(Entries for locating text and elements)
— begin —

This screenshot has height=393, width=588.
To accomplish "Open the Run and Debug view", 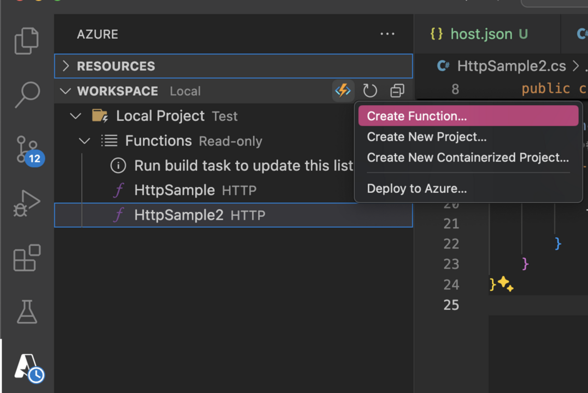I will click(27, 204).
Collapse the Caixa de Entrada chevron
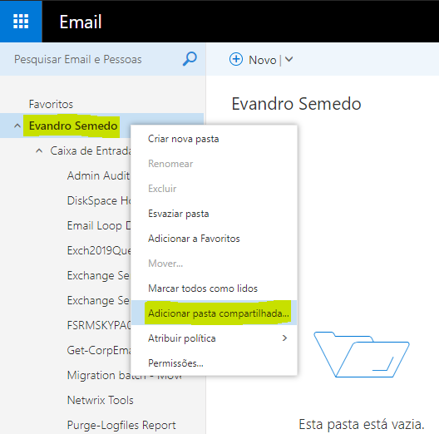Viewport: 439px width, 434px height. [39, 151]
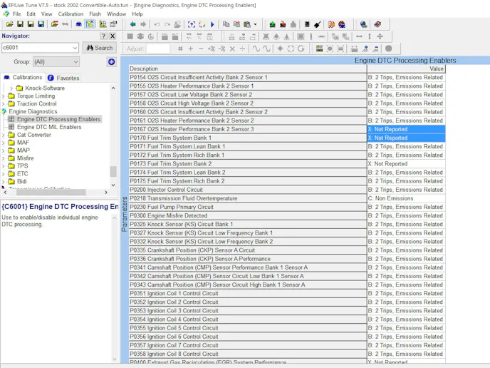Select Engine DTC MIL Enablers item
Viewport: 490px width, 368px height.
click(49, 127)
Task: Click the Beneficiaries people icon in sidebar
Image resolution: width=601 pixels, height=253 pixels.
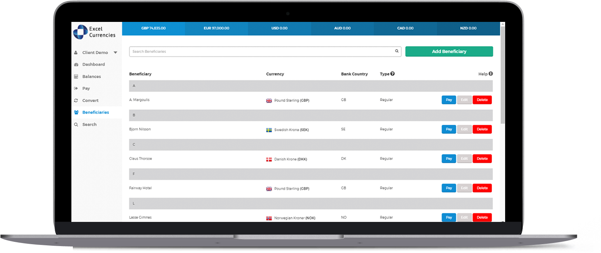Action: coord(76,112)
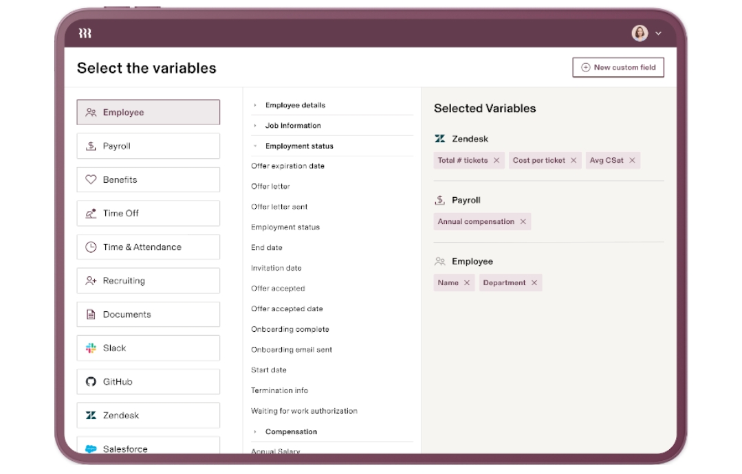Click the Documents file icon
The width and height of the screenshot is (742, 474).
pyautogui.click(x=91, y=315)
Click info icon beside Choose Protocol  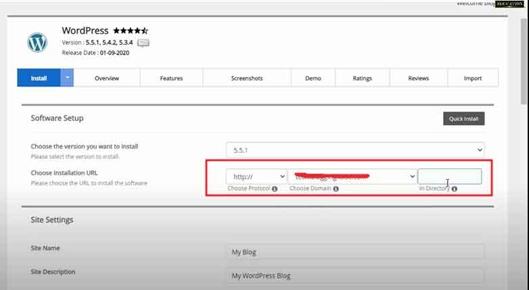[x=275, y=189]
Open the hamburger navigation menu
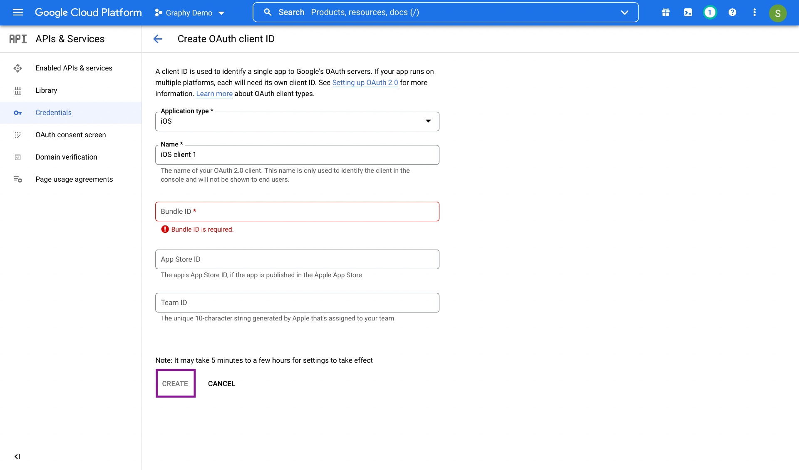The image size is (799, 470). 18,13
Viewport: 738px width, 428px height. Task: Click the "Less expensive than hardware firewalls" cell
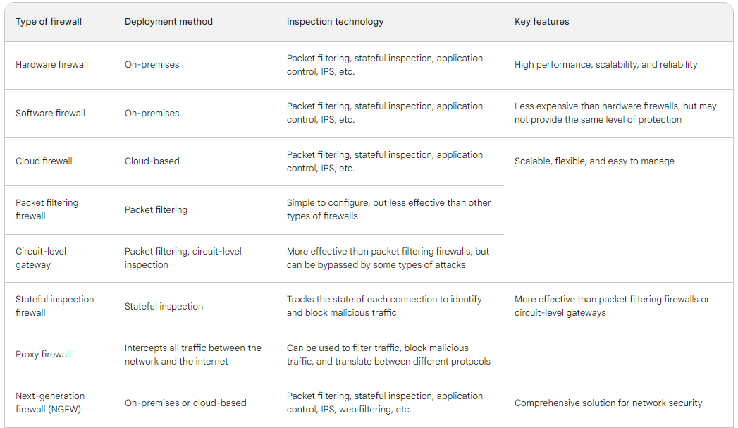tap(615, 113)
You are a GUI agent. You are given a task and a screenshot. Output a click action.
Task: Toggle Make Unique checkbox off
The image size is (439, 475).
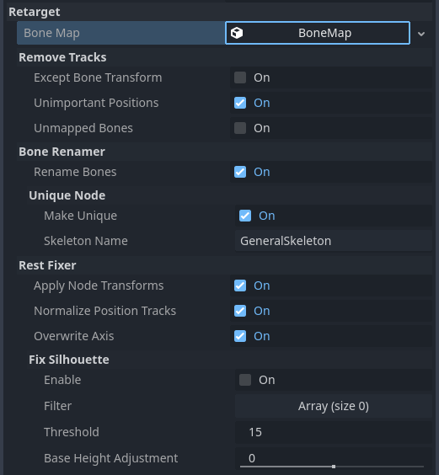click(245, 216)
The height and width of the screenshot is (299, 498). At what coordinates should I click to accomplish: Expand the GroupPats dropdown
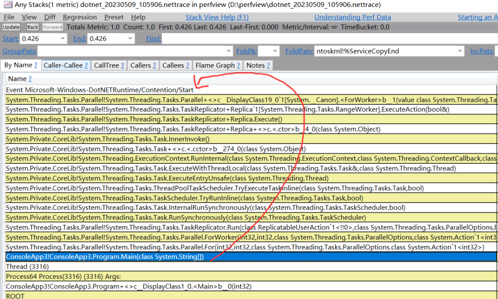[x=229, y=51]
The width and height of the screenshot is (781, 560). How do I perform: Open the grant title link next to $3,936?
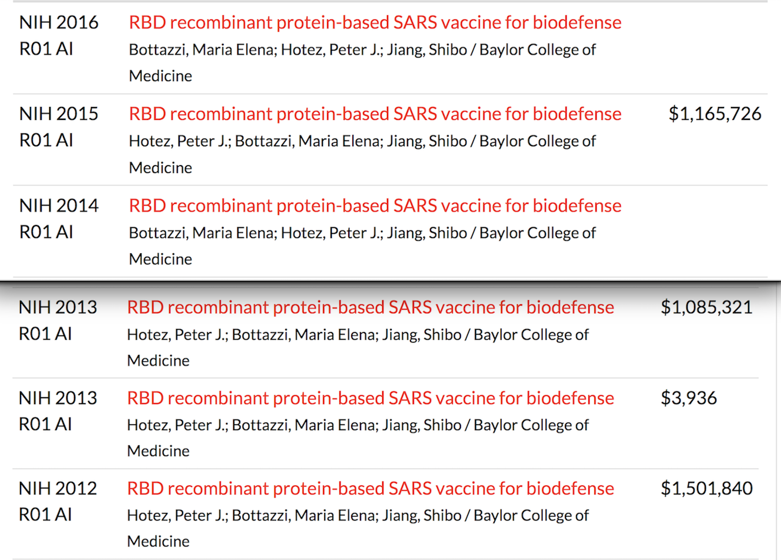(370, 398)
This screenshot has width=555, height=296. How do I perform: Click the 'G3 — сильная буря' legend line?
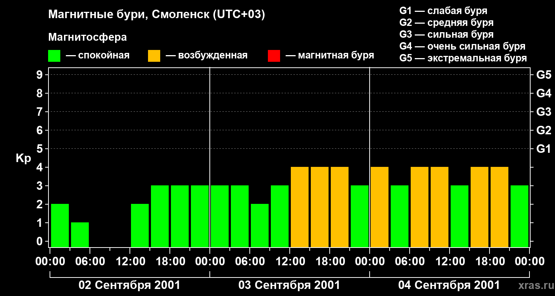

— end —

Exercise prompt —
Reproduce the entries word for word, starting at the line that contains "The height and" and ending at the last line of the entries. Leave the pictures out of your answer.

Task result —
The height and width of the screenshot is (299, 498). At what coordinates should I click to accomplish: Expand the GroupPats dropdown
[x=229, y=51]
The width and height of the screenshot is (781, 560). How do I perform: Open the grant title link next to $3,936?
(370, 398)
This screenshot has width=555, height=296. How do I perform: Click the 'G3 — сильная буря' legend line?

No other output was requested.